→ **Short exercise**:
Rewrite all of the data below, swapping every occurrence of "Instruction" for "Command" and keeping everything else the same.

→ **Data provided**:
-- Begin --

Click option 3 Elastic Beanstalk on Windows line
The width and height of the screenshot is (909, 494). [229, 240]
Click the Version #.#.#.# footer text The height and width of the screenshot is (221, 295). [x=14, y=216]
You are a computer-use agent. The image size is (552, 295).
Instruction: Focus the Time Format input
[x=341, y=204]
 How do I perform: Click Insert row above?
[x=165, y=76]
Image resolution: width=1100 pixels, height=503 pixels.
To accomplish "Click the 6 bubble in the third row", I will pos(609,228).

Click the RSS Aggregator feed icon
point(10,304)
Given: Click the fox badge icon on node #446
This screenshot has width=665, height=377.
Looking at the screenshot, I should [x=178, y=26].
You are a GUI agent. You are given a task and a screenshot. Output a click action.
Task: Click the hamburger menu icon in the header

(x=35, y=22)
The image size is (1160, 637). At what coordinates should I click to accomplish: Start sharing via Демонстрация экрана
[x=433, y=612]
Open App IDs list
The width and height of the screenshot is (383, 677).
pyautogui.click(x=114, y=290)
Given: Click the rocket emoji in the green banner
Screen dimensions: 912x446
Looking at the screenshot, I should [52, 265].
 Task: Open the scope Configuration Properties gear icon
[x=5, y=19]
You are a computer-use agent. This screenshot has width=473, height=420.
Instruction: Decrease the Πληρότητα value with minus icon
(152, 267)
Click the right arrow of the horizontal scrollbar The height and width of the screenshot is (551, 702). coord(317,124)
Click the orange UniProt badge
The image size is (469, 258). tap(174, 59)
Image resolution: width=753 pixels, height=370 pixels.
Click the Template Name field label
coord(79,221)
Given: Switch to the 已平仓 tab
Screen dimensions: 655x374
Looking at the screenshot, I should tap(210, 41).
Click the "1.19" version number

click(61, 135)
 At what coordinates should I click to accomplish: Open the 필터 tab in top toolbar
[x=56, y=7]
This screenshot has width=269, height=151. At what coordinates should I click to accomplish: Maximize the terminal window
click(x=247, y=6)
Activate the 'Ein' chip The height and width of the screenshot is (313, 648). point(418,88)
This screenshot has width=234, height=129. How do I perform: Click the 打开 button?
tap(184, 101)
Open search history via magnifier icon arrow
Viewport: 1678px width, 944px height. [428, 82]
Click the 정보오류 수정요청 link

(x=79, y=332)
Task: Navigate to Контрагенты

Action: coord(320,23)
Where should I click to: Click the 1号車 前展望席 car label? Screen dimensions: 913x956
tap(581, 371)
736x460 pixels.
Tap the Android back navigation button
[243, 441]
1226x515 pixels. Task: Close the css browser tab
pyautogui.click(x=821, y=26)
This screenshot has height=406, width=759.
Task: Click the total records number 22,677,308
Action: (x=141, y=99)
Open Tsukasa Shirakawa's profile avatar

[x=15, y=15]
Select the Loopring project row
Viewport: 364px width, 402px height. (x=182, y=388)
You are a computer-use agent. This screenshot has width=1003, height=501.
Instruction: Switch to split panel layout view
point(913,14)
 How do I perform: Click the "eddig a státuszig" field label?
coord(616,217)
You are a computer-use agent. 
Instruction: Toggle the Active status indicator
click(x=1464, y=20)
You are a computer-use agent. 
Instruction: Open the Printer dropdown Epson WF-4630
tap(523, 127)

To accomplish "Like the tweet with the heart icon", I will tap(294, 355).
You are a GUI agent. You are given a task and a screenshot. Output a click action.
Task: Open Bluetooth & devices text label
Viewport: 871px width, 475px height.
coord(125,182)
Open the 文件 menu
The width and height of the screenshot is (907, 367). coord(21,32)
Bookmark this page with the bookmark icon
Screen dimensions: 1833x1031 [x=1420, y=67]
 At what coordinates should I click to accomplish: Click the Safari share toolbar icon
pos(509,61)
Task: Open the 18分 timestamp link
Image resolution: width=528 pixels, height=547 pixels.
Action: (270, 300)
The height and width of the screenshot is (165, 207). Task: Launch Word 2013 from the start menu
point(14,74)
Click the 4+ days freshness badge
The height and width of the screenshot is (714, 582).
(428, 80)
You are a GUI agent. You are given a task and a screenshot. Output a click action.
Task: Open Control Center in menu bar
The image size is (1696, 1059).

-- End --

→ **Written response**:
Click option 3 Elastic Beanstalk on Windows line
The width and height of the screenshot is (909, 494). [229, 240]
Click the Version #.#.#.# footer text The height and width of the screenshot is (221, 295). [x=14, y=216]
You are a computer-use agent. The image size is (552, 295).
Command: Focus the Time Format input
[x=341, y=204]
 How do I perform: Click Insert row above?
[x=165, y=76]
Image resolution: width=1100 pixels, height=503 pixels.
To accomplish "Click the 6 bubble in the third row", I will pos(609,228).

Click the RSS Aggregator feed icon
point(10,304)
Given: Click the fox badge icon on node #446
This screenshot has width=665, height=377.
Looking at the screenshot, I should [x=178, y=26].
You are a GUI agent. You are given a task and a screenshot. Output a click action.
Task: Click the hamburger menu icon in the header

(x=35, y=22)
The image size is (1160, 637). At what coordinates should I click to accomplish: Start sharing via Демонстрация экрана
[x=433, y=612]
Open App IDs list
The width and height of the screenshot is (383, 677).
pyautogui.click(x=114, y=290)
Given: Click the rocket emoji in the green banner
Screen dimensions: 912x446
Looking at the screenshot, I should [52, 265].
 Task: Open the scope Configuration Properties gear icon
[x=5, y=19]
You are a computer-use agent. This screenshot has width=473, height=420.
Command: Decrease the Πληρότητα value with minus icon
(152, 267)
Click the right arrow of the horizontal scrollbar The height and width of the screenshot is (551, 702). coord(317,124)
Click the orange UniProt badge
The image size is (469, 258). tap(174, 59)
Image resolution: width=753 pixels, height=370 pixels.
Click the Template Name field label
coord(79,221)
Given: Switch to the 已平仓 tab
Screen dimensions: 655x374
Looking at the screenshot, I should tap(210, 41).
Click the "1.19" version number

click(61, 135)
 At what coordinates should I click to accomplish: Open the 필터 tab in top toolbar
[x=56, y=7]
This screenshot has width=269, height=151. At what coordinates should I click to accomplish: Maximize the terminal window
click(x=247, y=6)
Activate the 'Ein' chip The height and width of the screenshot is (313, 648). point(418,88)
This screenshot has width=234, height=129. How do I perform: Click the 打开 button?
tap(184, 101)
Open search history via magnifier icon arrow
Viewport: 1678px width, 944px height. [428, 82]
Click the 정보오류 수정요청 link

(x=79, y=332)
Task: Navigate to Контрагенты

Action: coord(320,23)
Where should I click to: Click the 1号車 前展望席 car label? Screen dimensions: 913x956
tap(581, 371)
736x460 pixels.
Tap the Android back navigation button
[243, 441]
1226x515 pixels. Task: Close the css browser tab
pyautogui.click(x=821, y=26)
This screenshot has height=406, width=759.
Task: Click the total records number 22,677,308
Action: (x=141, y=99)
Open Tsukasa Shirakawa's profile avatar

[x=15, y=15]
Select the Loopring project row
Viewport: 364px width, 402px height. (x=182, y=388)
You are a computer-use agent. This screenshot has width=1003, height=501.
Command: Switch to split panel layout view
point(913,14)
 How do I perform: Click the "eddig a státuszig" field label?
coord(616,217)
You are a computer-use agent. 
Command: Toggle the Active status indicator
click(x=1464, y=20)
You are a computer-use agent. 
Command: Open the Printer dropdown Epson WF-4630
tap(523, 127)

To accomplish "Like the tweet with the heart icon", I will tap(294, 355).
You are a GUI agent. You are given a task and a screenshot. Output a click action.
Task: Open Bluetooth & devices text label
Viewport: 871px width, 475px height.
coord(125,182)
Open the 文件 menu
The width and height of the screenshot is (907, 367). coord(21,32)
Bookmark this page with the bookmark icon
Screen dimensions: 1833x1031 [x=1420, y=67]
 At what coordinates should I click to accomplish: Click the Safari share toolbar icon
pos(509,61)
Task: Open the 18分 timestamp link
Image resolution: width=528 pixels, height=547 pixels.
Action: (270, 300)
The height and width of the screenshot is (165, 207). Task: Launch Word 2013 from the start menu
point(14,74)
Click the 4+ days freshness badge
The height and width of the screenshot is (714, 582).
(428, 80)
You are a GUI agent. You are given a task and a screenshot. Output a click action.
Task: Open Control Center in menu bar
The image size is (1696, 1059).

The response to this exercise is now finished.